Assigned task:
Only the number is needed. Please count the lines below in which the word "label" occurs.

■ ■ ■ ■ ■

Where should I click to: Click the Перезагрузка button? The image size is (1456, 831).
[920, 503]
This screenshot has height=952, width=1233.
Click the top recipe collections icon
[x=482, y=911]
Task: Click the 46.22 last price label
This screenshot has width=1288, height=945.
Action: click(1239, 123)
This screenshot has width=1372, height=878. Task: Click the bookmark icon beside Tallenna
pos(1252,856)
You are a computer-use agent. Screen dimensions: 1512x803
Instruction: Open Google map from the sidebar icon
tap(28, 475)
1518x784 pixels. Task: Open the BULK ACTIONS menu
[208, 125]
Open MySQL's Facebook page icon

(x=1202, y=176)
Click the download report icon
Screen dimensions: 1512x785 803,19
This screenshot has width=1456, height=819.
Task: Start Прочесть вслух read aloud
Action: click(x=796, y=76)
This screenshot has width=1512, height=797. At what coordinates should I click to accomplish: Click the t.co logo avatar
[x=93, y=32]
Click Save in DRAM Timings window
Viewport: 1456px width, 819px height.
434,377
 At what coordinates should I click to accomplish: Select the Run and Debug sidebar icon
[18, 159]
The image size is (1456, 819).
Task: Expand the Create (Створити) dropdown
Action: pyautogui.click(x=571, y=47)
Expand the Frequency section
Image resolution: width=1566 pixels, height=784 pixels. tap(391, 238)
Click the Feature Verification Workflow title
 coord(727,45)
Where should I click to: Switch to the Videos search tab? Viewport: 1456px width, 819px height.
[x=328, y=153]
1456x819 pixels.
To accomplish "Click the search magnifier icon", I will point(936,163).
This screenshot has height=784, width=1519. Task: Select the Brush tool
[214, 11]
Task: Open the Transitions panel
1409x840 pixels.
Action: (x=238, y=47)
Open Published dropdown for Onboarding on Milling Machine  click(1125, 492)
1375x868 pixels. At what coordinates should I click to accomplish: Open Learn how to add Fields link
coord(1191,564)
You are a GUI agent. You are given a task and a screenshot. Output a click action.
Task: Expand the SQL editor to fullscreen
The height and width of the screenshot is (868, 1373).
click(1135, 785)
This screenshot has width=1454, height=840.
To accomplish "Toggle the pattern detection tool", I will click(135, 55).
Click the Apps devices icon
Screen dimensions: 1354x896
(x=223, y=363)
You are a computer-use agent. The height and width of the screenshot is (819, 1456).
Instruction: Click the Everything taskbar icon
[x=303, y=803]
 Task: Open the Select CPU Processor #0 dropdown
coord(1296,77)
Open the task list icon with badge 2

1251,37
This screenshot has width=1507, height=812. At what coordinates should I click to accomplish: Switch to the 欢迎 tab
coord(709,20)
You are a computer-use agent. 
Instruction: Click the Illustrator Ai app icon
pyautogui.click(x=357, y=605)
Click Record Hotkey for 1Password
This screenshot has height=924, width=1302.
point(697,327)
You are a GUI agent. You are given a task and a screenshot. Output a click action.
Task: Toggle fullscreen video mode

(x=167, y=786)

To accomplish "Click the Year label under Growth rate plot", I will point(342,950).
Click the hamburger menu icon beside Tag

■ ■ ■ ■ ■

Response box:
2